Leonard Epstein worked alongside Wing to assist in complete multiple trials on the behavior treatments of obese children around the ages of 8–12 years old and their overweight parent(s). Research has started to shift in this area towards focusing on children as young as 4–8 years old, and adolescents. Wing concluded that the lifestyle intervention successfully reduced weight gain and the increase in LDL-cholesterol that are usually found in middle-aged women.

===Characteristics for maintaining weight loss===
Wing recognized that maintenance of weight loss is an important issue when it comes to the treatment of obesity. She is the founder of the National Weight Control Registry, which has a registry of over 5,000 people who have lost over at least 30 pounds, with an average loss of 70 pounds, and kept that weight off for at least one year, with an average of 5.7 years. Information has been collected on the various behaviors that are correlated with long-term maintenance of weight loss through self-reported data. Wing has proven that it is possible to teach the strategies of successful weight losers, resulting in improving others' ability to maintain their own personal weight loss.

In an effort to continue and help others, Wing assisted in a project called STOP Regain, where she found that a self-regulation intervention through the internet or face-to-face had the ability to reduce the risk of weight regain. Knowing this, Wing created a study which compares successful weight losers with normal weight controls and obese controls in terms of behavioral measures and brain responses to food cues. Wing focused on whether successful weight losers who have reduced to normal weight now respond to food cues as always-normal weight controls, or if they continue to respond as if obese.

==Career==
Dr.
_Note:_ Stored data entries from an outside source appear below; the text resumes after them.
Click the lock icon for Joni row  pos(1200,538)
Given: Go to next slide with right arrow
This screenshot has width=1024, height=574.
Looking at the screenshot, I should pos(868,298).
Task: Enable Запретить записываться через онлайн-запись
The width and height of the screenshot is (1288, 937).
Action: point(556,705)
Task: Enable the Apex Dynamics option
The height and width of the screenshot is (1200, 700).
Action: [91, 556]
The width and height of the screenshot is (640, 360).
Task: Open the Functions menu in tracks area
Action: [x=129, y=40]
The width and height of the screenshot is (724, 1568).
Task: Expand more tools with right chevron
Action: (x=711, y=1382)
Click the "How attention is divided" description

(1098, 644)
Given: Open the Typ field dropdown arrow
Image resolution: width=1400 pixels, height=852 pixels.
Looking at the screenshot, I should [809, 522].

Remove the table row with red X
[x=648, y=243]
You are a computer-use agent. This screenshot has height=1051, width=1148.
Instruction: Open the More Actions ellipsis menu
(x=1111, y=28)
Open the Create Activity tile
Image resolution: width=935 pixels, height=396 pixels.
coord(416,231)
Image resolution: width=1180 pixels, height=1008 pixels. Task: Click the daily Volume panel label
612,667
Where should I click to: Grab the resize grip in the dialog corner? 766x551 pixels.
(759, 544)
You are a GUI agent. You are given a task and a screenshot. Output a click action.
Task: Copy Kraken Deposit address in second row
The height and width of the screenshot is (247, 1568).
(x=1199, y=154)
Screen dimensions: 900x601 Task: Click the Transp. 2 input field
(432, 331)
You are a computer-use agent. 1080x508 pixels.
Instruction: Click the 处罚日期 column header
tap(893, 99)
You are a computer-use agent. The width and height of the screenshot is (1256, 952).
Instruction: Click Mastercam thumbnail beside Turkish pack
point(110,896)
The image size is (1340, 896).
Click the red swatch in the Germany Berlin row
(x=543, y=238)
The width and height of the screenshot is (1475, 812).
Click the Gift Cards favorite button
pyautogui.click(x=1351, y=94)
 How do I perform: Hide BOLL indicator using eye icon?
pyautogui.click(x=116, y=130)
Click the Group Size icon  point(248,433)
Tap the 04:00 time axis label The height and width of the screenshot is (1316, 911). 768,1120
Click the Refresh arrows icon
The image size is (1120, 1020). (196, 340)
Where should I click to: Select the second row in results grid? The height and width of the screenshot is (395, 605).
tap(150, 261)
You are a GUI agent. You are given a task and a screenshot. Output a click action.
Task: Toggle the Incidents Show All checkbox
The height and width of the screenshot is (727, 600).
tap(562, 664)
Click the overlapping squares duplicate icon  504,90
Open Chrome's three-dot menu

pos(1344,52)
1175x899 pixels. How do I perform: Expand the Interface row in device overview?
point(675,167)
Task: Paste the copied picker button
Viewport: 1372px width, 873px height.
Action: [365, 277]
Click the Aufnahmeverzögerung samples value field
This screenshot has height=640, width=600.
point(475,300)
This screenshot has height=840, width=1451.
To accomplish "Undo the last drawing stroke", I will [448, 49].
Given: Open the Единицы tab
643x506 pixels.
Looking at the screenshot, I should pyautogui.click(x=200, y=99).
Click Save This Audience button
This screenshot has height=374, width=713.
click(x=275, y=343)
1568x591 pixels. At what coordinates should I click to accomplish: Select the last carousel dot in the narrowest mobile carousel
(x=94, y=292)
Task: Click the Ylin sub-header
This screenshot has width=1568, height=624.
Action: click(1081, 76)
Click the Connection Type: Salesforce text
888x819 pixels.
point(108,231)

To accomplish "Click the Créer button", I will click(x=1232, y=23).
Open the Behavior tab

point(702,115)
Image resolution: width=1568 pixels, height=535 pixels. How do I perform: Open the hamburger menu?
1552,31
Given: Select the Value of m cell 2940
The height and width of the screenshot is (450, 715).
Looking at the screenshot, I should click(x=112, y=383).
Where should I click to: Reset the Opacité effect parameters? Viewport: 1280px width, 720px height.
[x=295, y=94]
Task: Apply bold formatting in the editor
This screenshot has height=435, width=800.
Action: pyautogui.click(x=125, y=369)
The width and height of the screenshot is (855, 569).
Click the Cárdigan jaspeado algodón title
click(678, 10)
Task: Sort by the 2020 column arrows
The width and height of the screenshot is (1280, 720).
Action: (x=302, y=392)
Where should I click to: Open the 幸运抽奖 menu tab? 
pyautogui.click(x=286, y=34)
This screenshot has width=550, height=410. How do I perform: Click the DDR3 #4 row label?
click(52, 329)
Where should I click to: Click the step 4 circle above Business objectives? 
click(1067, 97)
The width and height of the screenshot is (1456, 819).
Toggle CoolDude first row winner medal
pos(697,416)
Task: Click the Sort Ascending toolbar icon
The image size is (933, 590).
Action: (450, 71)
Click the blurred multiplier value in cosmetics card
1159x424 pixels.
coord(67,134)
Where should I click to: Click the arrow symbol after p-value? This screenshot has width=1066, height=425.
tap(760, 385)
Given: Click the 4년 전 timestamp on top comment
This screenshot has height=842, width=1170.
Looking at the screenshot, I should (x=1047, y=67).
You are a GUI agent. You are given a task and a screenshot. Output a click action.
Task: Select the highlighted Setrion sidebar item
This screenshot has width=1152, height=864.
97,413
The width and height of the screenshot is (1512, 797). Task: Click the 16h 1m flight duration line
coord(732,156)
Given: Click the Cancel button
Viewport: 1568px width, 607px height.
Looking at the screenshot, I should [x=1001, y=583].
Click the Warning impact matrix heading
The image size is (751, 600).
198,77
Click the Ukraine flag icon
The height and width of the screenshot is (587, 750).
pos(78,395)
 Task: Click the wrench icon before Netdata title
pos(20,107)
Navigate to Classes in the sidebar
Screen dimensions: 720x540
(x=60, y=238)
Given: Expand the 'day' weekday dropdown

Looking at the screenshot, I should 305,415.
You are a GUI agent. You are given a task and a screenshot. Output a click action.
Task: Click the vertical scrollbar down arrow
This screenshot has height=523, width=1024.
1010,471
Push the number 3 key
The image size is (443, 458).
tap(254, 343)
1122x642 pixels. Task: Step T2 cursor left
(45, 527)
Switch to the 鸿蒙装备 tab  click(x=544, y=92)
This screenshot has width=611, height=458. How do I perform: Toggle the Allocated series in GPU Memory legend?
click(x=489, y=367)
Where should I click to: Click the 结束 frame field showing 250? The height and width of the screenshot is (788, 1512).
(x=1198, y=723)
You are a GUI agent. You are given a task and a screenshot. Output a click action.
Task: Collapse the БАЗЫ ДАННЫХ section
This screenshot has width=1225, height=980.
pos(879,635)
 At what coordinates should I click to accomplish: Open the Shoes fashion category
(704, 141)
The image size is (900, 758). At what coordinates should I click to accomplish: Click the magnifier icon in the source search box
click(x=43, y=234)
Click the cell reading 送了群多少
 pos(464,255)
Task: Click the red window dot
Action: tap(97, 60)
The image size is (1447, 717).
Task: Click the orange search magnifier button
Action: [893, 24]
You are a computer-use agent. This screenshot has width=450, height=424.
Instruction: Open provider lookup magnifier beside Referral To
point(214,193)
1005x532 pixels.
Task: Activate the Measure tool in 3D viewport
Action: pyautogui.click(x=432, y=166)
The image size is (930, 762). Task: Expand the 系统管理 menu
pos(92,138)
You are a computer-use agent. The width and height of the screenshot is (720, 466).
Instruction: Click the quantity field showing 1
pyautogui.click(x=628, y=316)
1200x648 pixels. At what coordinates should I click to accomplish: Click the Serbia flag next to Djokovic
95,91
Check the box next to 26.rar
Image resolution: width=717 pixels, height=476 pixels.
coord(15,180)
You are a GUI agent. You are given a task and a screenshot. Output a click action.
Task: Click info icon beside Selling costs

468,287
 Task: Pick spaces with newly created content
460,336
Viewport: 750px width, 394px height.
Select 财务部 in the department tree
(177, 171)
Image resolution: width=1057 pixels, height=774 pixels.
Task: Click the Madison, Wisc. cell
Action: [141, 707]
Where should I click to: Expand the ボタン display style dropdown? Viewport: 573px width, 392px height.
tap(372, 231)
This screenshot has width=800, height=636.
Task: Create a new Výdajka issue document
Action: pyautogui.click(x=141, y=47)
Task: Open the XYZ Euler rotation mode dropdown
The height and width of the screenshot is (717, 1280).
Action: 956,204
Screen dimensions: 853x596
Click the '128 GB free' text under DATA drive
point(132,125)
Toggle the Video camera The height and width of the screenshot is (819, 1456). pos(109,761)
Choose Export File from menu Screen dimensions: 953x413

Rena Wing received her bachelor's degree in psychology from Connecticut College in 1967. In 1968, she earned her master's degree and doctorate degree in Social Psychology, graduating in 1971. She completed a postdoctoral fellowship at the National Institute of Mental Health as well as at Harvard Medical School in the department of Psychiatry by 1973. Dr. Wing then spent the next 25 years as a teacher at the University of Pittsburgh. She lectured in psychiatry, psychology, and epidemiology. In between her work in Pittsburgh, Wing also spent a few years as a lecturer in psychology at Stanford University in California. During her years in Pittsburgh, she became the director of the National Institute of Diabetes and Digestive and Kidney Diseases (NIDDK) in 1999. After she concluded her time in Pittsburgh, she continued her teaching at Brown University in Providence, Rhode Island. Dr. Wing is currently a professor at Brown University, and also dedicates her time to many other research panels and councils.